#### WRITTEN TASK:
Rewrite the items below as a numbered list, skipping any blank lines. Leave the pictures out of your answer.

--- Start of INFORMATION SUPPLIED ---

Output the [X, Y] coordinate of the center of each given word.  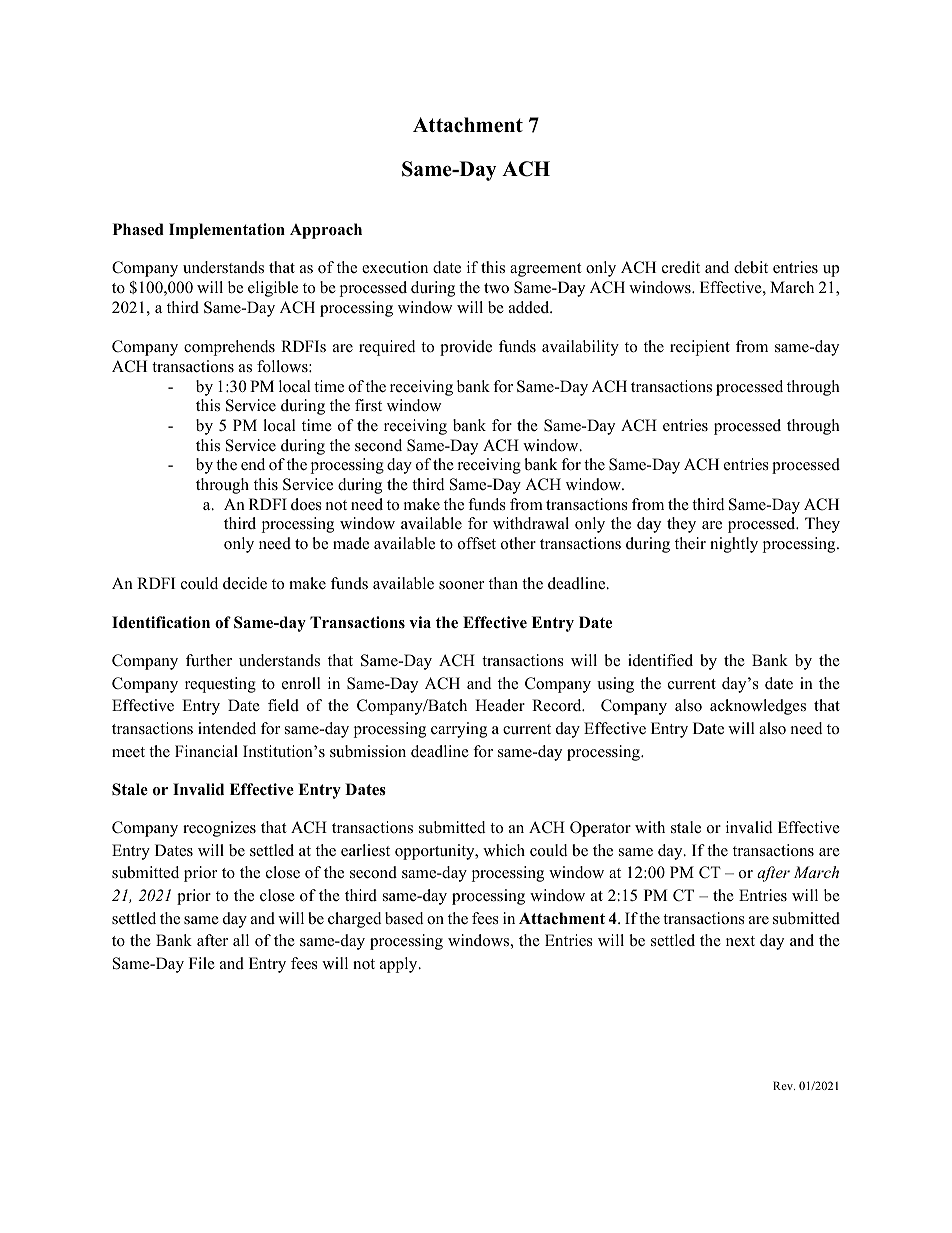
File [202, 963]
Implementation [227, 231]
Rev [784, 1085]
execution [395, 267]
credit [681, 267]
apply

--- End of INFORMATION SUPPLIED ---

#### SOLUTION TO THIS TASK:
1. Output the [X, Y] coordinate of the center of each given word.  
2. File [202, 963]
3. Implementation [227, 231]
4. Rev [784, 1085]
5. execution [395, 267]
6. credit [681, 267]
7. apply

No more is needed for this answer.